ACTIVITY -> Whenever a line of the data below holds the string "agent", copy that line.
----- SOURCE DATA
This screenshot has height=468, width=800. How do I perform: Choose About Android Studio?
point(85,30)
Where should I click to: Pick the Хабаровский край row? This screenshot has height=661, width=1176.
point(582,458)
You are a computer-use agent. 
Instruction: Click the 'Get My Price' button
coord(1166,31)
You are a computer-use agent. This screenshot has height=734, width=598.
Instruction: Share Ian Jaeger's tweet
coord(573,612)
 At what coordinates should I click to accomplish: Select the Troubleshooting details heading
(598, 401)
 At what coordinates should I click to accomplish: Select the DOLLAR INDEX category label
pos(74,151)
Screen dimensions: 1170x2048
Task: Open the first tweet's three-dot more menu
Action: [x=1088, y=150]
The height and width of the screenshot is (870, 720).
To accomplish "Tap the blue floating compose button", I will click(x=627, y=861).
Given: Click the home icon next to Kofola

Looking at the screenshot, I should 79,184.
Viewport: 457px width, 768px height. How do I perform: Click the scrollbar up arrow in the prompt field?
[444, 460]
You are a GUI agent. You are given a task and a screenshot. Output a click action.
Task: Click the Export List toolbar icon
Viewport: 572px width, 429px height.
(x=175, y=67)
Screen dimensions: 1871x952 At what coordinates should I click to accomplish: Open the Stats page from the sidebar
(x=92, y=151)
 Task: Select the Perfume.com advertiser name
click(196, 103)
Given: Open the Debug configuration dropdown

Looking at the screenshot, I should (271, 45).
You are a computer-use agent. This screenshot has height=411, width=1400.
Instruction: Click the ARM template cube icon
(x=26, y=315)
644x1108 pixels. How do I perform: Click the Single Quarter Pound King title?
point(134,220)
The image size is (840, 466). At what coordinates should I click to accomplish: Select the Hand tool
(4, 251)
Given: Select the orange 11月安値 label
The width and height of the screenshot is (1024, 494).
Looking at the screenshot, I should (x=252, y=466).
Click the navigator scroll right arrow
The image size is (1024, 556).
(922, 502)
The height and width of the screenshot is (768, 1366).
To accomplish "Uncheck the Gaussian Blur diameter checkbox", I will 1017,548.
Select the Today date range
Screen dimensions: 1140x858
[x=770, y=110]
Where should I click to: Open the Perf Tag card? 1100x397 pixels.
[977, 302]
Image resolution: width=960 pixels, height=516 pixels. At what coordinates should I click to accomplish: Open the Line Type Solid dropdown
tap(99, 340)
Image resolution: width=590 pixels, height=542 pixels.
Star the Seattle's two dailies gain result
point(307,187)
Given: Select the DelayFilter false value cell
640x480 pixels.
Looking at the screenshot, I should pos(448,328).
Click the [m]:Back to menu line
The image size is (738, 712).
----------
YOUR RESPONSE ->
You are a computer-use agent. 
You are a computer-use agent. This screenshot has height=734, width=598.
You are a GUI agent. You are given a task and a screenshot. Output a click action.
You are a computer-use agent. This screenshot has height=411, width=1400.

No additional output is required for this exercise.